Sep 21, 2021

EU HTA regulation: methodological preparation for implementation has started with the involvement of IQWiG and the G-BA

The Institute and the G-BA are part of a consortium developing the basic methods for joint assessments of health technologies in the EU from 2024.

The policy decision-makers in the European Union (EU) agree: from 2024, the EU member states will prepare joint benefit assessments of health technologies (health technology assessments, HTA). In order to develop the basic methods for these joint assessments, the EU issued a call for tenders for a competent service provider.

The contract has now been awarded to the EUnetHTA21 consortium, which comprises 13 organizations from the well-established European HTA network EUnetHTA, including the Institute for Quality and Efficiency in Health Care (IQWiG) and the Federal Joint Committee (G-BA). The project will start in September 2021 and will run for two years. Over these two years, the EU Commission will fund the further development of the basic methods for implementing the EU HTA regulation with a total of three million euros.

Jürgen Windeler, IQWiG’s Director, emphasizes: “The project is very important for the quality of the future benefit assessments of drugs and medical devices that will be jointly prepared in the EU. It is therefore good that IQWiG and the , two German institutions with a high level of methodological competence, are represented in the consortium – we will complement each other well here.”

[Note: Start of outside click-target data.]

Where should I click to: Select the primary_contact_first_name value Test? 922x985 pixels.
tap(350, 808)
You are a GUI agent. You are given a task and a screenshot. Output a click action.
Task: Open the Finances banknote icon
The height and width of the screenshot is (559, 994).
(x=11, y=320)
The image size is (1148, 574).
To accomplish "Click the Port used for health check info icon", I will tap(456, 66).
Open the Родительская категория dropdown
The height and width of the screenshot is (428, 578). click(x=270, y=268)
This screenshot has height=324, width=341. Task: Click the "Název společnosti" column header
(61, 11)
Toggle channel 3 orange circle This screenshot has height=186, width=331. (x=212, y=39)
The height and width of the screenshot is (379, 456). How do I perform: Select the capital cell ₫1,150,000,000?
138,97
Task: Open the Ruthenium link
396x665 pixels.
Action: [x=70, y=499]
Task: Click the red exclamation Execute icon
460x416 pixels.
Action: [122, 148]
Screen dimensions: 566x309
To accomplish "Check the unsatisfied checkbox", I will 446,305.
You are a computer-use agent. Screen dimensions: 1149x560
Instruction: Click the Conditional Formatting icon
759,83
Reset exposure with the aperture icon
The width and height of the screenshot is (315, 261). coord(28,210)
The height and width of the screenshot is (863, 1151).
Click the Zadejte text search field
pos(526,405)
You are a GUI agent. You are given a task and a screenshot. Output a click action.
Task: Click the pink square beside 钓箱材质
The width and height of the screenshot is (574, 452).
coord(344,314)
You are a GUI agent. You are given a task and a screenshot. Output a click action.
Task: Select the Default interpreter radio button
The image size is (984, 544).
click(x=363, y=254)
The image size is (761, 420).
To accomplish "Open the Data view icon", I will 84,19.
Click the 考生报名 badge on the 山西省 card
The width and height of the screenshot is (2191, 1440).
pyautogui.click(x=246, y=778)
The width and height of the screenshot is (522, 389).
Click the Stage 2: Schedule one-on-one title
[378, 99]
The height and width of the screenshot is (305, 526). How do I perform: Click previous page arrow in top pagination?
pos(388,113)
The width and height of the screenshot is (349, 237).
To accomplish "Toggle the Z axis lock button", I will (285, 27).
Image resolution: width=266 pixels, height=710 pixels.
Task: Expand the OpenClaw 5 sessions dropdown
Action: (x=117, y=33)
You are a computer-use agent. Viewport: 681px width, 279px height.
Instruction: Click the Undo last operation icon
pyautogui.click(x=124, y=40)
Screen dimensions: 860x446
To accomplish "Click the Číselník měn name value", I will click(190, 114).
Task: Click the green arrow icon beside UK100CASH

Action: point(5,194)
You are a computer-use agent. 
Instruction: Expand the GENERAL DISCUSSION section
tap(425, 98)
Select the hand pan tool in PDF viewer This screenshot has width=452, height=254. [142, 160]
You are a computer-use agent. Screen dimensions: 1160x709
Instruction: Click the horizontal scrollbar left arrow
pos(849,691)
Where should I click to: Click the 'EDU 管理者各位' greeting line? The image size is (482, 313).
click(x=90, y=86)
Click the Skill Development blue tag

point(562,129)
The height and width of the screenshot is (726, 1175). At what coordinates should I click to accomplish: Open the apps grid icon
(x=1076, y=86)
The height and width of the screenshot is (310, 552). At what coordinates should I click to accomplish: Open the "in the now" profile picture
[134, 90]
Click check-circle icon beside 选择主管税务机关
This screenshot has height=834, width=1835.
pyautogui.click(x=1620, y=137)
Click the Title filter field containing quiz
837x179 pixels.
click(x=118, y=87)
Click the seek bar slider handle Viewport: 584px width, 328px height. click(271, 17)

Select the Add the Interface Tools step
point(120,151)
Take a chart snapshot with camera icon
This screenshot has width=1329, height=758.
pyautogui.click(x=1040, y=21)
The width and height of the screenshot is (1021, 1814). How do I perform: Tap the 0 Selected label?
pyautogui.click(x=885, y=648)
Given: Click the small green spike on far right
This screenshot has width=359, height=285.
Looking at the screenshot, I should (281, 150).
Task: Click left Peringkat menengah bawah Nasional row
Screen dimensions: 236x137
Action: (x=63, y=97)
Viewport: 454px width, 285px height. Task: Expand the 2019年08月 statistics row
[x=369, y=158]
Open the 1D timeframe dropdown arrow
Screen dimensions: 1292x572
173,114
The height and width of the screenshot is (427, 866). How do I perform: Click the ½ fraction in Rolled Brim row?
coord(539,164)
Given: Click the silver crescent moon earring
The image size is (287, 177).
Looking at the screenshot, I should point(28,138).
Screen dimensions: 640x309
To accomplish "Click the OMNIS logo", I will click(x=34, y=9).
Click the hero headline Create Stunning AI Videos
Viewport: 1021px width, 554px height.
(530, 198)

Until 2021: voluntary collaboration within EUnetHTA

As a founding member, IQWiG has been involved in EUnetHTA since 2006. Since then, the initiative has developed from a loose network with 15 partners into an international one with more than 80 participating institutions. In recent years, numerous joint HTA reports, methods guidelines, tools and databases have been developed across countries. The EU Commission has funded EUnetHTA’s work, especially for three major “Joint Actions” (Joint Action 1 to 3) since 2010. Funding for Joint Action 3 expired in May 2021.

IQWiG’s involvement in EUnetHTA projects has increased steadily over the years. For instance, the Institute has recently participated in many work packages and steering committees of this complex large-scale project. IQWiG researchers were particularly involved in the development of methods, information retrieval and quality assurance. Within Joint Action 3, the Institute headed the introduction of a modern quality management system, which now both facilitates the preparation of joint HTA reports and ensures compliance with quality standards.

2021 to 2023: establish basic methods for joint assessments

With EUnetHTA21, a consortium of 13 EUnetHTA member organizations has now been commissioned to prepare the implementation of the EU HTA regulation and thus the future binding joint HTA work. Besides IQWiG and the , the consortium includes HTA agencies from Spain, Austria, Belgium, France, Italy, Portugal, Ireland, Hungary, Norway, Sweden, and the Netherlands.

The tasks to be performed under the current contract are to be explicitly based on the methods, procedures and materials already developed and implemented in EUnetHTA Joint Action 3. The overarching goal is to establish uniform standards for joint benefit assessments of health technologies in Europe.

From 2024: joint health technology assessments

Since the delegations of the EU Commission, the European Parliament and the EU Council of Ministers agreed on the formulation of a resolution in June 2021, it is foreseeable that the EU HTA regulation will come into force in 2024 after a transitional phase. Initially, joint HTA reports will be prepared for all cancer drugs and for all advanced therapy medicinal products (e.g. cell therapy and gene therapy). In a second step after three years, drugs for rare diseases will also be jointly assessed, followed by all other drugs and medical devices after a further two years.

In contrast to what was initially formulated, decisions on the added benefit and reimbursement of interventions remain national responsibilities. Jürgen Windeler welcomes this approach: “Only in this way can the specific health care features in the individual countries, as well as the financial resources of the individual health care systems, be adequately taken into account.”